Charivari dans l’hémicycle : entre mépris de la démocratie et mépris des électeurs

Aujourd'hui à quinze heures s'ouvrait la séance de nomination du bureau de l'Assemblée nationale. Trois questeurs, en charge de l'administration de l'Assemblée et notamment du budget ont été élus, parmi eux se trouve le député des Républicains, qualifié de "Macron-compatible" par les médias français. Tous les questeurs élus, sans exception sont favorables à la majorité présidentielle, ce qui a amené de nombreux parlementaires à poser la question des droits de l'opposition.

Christian Jacob, président du groupe Les Républicains à l'Assemblée a alors annoncé, en signe de protestation que les candidats à la vice-présidence de l'assemblée apparentés à son groupe se retiraient. Cette décision rebat les cartes, alors qu'il y avait en début de séance 6 candidats pour 6 postes de Vice-Président, les candidatures se mettent dès-lors à émerger sauvagement. Après de longues suspensions de séance, François de Rugy, président de l'Assemblée Nationale et partisan de la République en Marche, fraîchement élu, a énoncé la liste des candidats : cinq candidats de La République en Marche, un candidat pour le Modem, Yves Jégo pour le groupe des Constructifs, une candidate pour La France insoumise, et un candidat pour le groupe de la Gauche démocrate et républicaine.

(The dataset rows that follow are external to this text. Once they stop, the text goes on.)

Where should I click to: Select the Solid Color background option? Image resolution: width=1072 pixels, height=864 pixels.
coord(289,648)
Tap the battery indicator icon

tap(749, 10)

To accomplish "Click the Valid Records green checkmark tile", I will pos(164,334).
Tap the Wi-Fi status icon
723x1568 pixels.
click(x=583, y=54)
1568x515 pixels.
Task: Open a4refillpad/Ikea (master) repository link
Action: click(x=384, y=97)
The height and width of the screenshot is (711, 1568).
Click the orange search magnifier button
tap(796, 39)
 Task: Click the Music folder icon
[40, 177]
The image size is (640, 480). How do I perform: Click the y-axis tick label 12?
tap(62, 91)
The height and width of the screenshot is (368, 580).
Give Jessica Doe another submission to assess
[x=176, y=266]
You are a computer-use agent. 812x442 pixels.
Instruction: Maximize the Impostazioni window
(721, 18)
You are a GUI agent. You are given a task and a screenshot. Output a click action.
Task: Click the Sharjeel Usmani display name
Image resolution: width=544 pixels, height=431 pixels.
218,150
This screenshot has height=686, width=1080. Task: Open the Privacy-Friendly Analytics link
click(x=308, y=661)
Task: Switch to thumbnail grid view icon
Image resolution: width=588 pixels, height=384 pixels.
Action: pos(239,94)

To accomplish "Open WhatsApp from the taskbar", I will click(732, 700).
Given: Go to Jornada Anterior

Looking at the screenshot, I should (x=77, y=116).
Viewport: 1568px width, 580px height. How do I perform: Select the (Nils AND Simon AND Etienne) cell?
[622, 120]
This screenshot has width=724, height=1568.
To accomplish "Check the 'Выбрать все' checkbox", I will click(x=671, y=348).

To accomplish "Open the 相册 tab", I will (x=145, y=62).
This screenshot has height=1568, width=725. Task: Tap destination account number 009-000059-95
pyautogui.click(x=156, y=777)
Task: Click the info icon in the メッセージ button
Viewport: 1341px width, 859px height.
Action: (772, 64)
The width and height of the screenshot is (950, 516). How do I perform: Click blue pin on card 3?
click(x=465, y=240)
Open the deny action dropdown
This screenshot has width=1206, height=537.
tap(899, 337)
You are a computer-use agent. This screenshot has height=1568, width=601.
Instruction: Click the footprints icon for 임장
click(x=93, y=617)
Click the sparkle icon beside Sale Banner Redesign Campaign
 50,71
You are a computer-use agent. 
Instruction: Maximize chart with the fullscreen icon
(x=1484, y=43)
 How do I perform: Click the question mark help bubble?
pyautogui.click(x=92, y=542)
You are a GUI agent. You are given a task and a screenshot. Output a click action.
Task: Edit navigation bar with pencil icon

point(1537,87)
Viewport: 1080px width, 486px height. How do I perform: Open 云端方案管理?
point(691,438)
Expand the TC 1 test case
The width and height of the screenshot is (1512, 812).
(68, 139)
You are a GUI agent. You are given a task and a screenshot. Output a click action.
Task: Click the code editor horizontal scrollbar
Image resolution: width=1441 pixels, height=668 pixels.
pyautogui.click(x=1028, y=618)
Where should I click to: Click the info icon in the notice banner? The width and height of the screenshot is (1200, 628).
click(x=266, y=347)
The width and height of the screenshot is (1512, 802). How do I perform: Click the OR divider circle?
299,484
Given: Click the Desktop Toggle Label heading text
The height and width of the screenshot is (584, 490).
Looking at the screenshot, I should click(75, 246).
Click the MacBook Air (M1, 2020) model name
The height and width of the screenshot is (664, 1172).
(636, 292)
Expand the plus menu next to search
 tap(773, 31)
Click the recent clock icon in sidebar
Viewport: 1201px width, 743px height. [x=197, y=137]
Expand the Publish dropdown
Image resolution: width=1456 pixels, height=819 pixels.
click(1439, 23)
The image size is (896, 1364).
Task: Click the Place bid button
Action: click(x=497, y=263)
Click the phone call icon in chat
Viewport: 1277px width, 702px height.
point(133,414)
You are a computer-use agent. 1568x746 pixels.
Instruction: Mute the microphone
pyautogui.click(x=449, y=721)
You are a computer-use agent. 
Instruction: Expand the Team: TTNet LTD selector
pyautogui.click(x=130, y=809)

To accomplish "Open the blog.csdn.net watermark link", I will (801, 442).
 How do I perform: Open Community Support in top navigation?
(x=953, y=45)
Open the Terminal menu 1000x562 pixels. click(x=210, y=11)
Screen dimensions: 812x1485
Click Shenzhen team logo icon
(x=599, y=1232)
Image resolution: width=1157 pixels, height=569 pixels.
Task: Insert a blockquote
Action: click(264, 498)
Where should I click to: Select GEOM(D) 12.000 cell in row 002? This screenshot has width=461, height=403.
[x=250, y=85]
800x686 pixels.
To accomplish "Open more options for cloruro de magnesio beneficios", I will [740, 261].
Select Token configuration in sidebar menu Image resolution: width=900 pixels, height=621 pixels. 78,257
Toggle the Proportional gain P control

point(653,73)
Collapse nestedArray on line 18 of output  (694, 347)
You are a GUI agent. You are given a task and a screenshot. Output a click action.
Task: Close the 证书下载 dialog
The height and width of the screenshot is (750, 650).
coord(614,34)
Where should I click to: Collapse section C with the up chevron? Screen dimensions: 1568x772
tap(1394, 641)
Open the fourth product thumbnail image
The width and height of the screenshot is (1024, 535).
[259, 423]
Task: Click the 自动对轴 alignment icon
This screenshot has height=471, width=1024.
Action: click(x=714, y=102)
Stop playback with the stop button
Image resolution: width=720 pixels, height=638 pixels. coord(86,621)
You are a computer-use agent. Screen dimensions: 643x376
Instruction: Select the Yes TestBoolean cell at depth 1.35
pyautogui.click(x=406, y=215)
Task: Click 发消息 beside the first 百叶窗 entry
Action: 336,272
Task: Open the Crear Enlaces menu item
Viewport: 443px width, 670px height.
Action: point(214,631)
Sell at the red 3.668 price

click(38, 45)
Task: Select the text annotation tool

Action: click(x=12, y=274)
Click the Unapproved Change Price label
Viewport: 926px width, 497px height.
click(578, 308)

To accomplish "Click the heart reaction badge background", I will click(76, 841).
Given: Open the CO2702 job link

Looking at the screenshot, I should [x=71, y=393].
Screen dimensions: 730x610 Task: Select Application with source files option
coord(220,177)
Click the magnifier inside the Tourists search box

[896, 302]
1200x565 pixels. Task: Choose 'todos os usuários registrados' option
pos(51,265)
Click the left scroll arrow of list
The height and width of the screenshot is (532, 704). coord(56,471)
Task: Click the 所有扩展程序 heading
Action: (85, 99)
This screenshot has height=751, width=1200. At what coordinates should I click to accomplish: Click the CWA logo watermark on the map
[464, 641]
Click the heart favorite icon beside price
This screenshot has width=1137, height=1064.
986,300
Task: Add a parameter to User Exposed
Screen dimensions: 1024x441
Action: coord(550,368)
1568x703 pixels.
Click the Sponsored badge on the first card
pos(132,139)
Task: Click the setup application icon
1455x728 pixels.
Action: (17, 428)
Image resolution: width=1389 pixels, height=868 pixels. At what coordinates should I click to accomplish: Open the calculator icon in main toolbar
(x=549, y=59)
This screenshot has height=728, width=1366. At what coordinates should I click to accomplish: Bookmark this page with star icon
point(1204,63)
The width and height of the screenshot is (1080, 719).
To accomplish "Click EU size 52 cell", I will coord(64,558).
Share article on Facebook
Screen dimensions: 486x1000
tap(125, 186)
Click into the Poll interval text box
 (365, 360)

"C'est pour retirer votre candidature ?" a demandé le Président de l'Assemblée, non sans ironie, lorsqu'il s'agissait de donner la parole à Yves Jégo, président du groupe des Constructifs ; l'intéressé n'a pas manqué de répondre par une réplique cinglante et glaciale qui rappelait l'aspect solennel de la fonction de député. Par la suite, le député Jean Lassalle, connu pour ses interventions hautes en couleur a annoncé sa candidature afin "d'essayer de trouver une solution", devant une assemblée hilare.

C'est dans ce joyeux capharnaüm que les présidents de groupe ont pris la parole tour à tour, puis vint Richard Ferrand, président du groupe de la majorité présidentielle. Il est alors près de 23 heures, et les vices-présidents n'ont toujours pas été désignés, car avec cinq candidats de la République en Marche il s'agit bel et bien d'une désignation.

"[…] Monsieur Faure parlait de crise, de quoi s'agit-il ? Il ne s'agit pas d'une crise, il s'agit d'une l'élection d'un questeur, et je me demande combien de Français savent précisément ce dont il s'agit..."

C'est dans une quasi-indifférence que Richard Ferrand a déclamé ces paroles au sein de l'hémicycle. Elles sont tout d'abord le signe du mépris manifeste des élites politiques, pourtant censées incarner le renouveau, à l'égard des citoyens qu'ils représentent et qui pour certains ont participé à leur accès au pouvoir législatif. La prétendue ignorance du commun semble par ailleurs, selon Monsieur Ferrand, justifier du fait que la majorité présidentielle se permet de bafouer les droits de l'opposition en monopolisant les postes clés de l'Assemblée nationale.